The project aims to address the technical and market constraints that confront the calamansi industry along the value chain, and bring together the strengths of research institutions in collaboration with local government units (LGUs) and other calamansi stakeholders in Oriental Mindoro.
SEARCA's partners in the project are UPLB, Tokyo University of Agriculture, Mindoro State College of Agriculture and Technology (MinSCAT), and the provincial and municipal governments of Oriental Mindoro. The Victoria Kalamansi Farmers Federation is the project's partner-beneficiary.
During the seminar, horticulture experts, including Calixto Protacio and Domingo Angeles, both full professors at the Institute of Crop Science of the UPLB College of Agriculture and Food Science, also discussed the status and prospects of the calamansi industry in Oriental Mindoro.
Protacio presented the "Analysis of Calamansi Production Practices in Oriental Mindoro," while Angeles talked about the "Calamansi Sub-sector Industry Situationer, Challenges, Programs, and Research, Development and Extension Needs."
Protacio said that based on his 2017 to 2018 study that covered calamansi farms in the towns of Calapan, Naujan, Victoria, Socorro and Pola, only those farms with access to water year-round were able to achieve off-season production.

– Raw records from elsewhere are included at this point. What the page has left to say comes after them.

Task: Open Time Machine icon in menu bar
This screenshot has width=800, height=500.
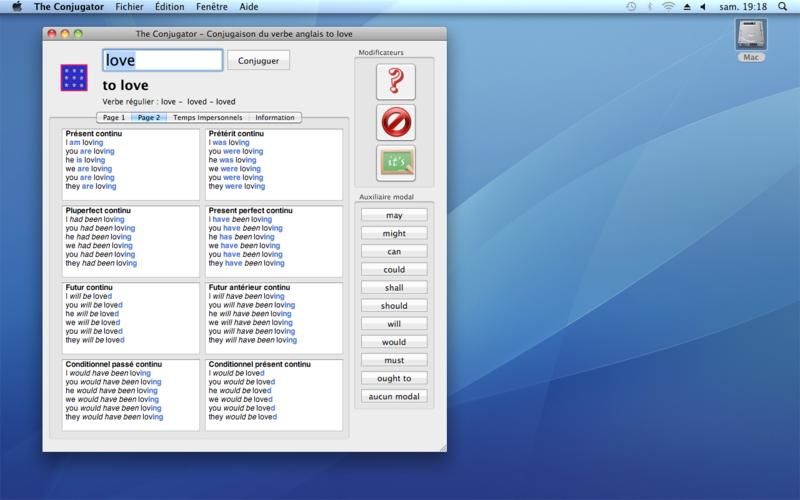Action: point(631,7)
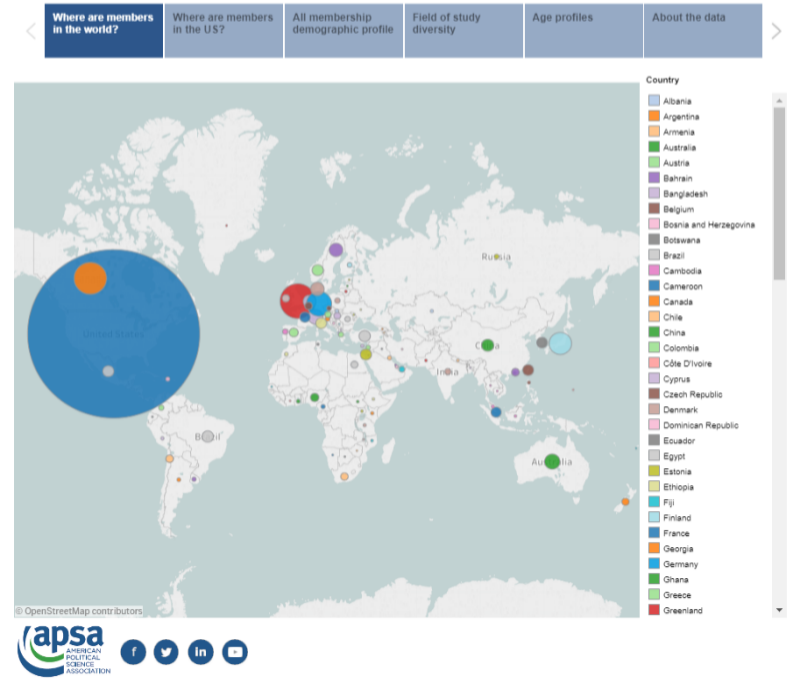Viewport: 800px width, 688px height.
Task: Select the light blue bubble over Japan
Action: (561, 343)
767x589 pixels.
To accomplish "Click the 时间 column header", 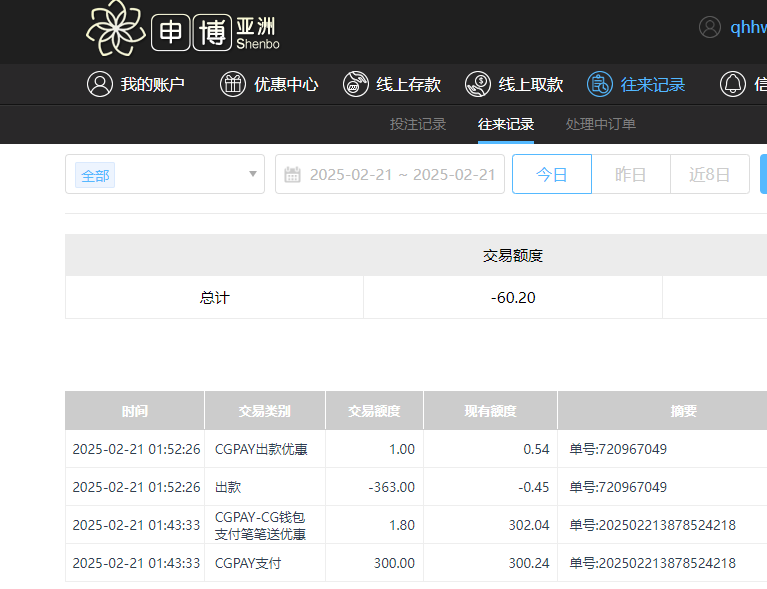I will [135, 411].
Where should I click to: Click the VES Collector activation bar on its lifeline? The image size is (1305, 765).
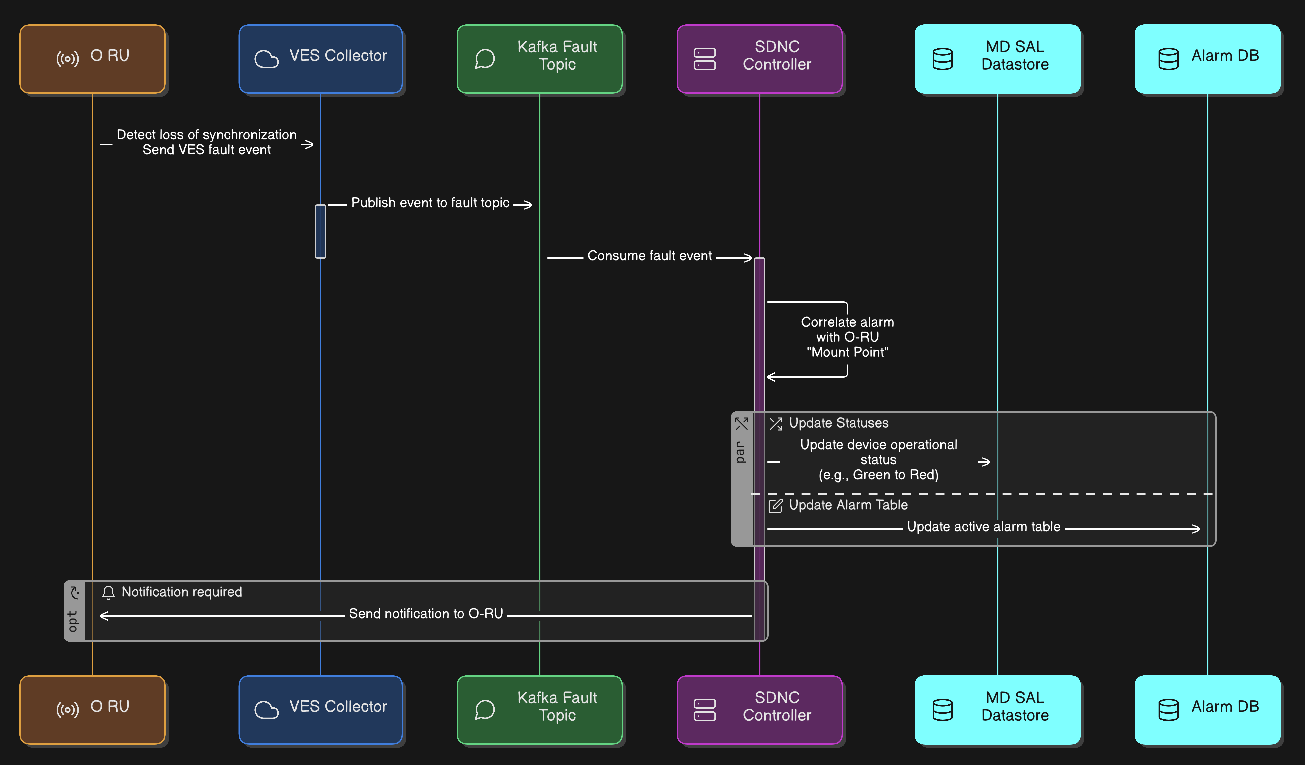[x=321, y=231]
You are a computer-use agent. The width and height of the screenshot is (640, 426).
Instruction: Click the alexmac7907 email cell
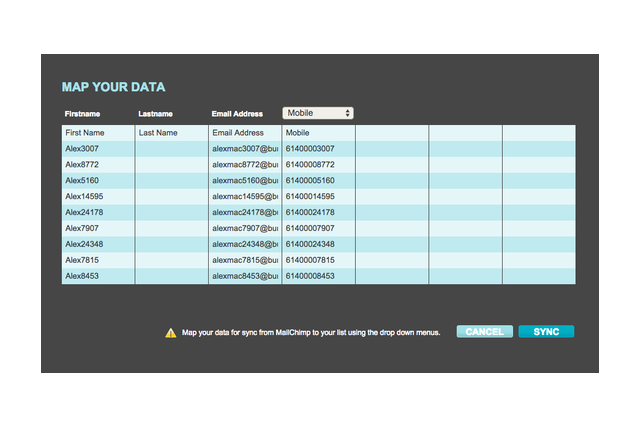click(x=245, y=229)
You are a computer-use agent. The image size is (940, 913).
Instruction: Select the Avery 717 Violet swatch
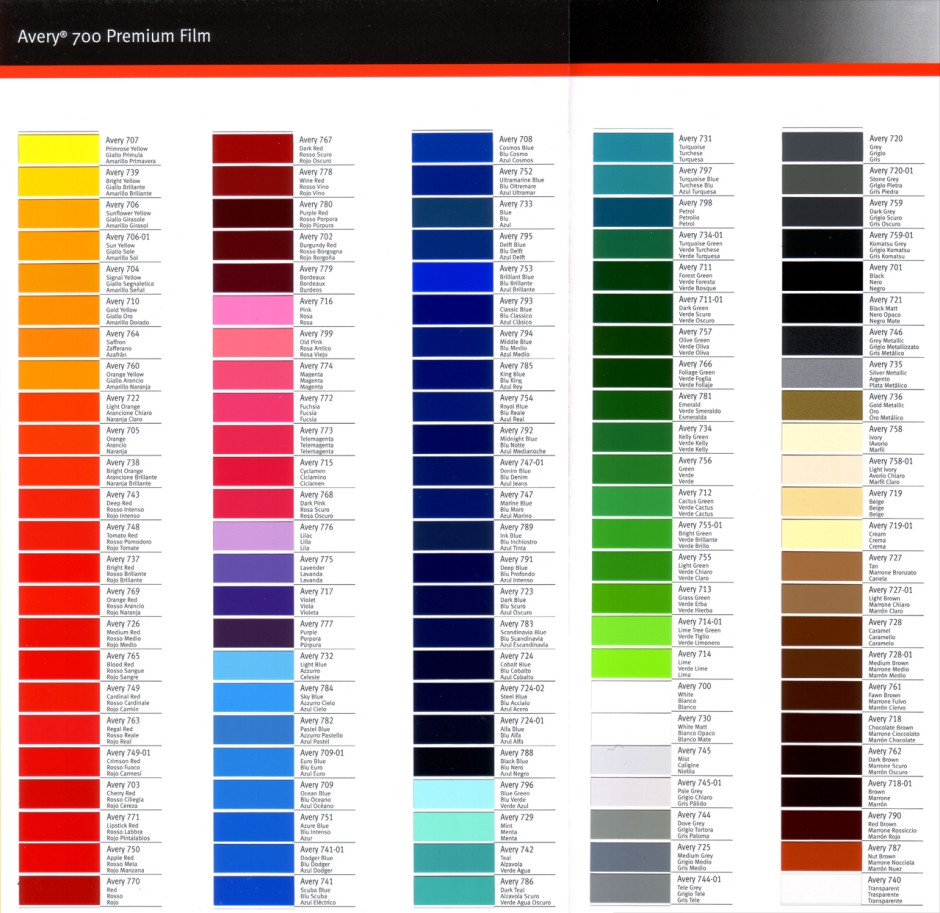click(254, 600)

His study also showed that "low fertilization input towards production invariably resulted in low production and income."
In addition to Protacio's report, Angeles noted that other constraints in calamansi production in Oriental Mindoro included lack of supply of quality planting materials, low prices during the peak season, lack of access to service providers, and poor farm-to-market roads.
Meanwhile, Jose Medina, overall project coordinator of Piloting and Upscaling Effective Models of Inclusive and Sustainable Agricultural and Rural Development (PUEM-Isard), also shared lessons and experiences in said the Isard project that started in 2015.
PUEM-Isard is a collaborative action research of SEARCA, MinSCAT and the LGUs of Oriental Mindoro.
Medina stressed the importance of investing on Mindoro farmers, directing new paths of partnership, life-long learning for family, incorporating start-up funds, institutionalizing group savings and lending system, and creating a knowledge management center for calamansi farmers.
Christine Pine, Oriental Mindoro provincial agriculturist, also shared from the perspective of the local community the vision for the calamansi industry in the province.
Pine said there was a need to increase year-round production of high-quality fresh calamansi fruits, increase farmers' income, increase the adaptive capacity of calamansi farmers to climate change, develop and sustain new local and export markets, and establish a functional industry cluster that complements the agriculture and food industry sectors.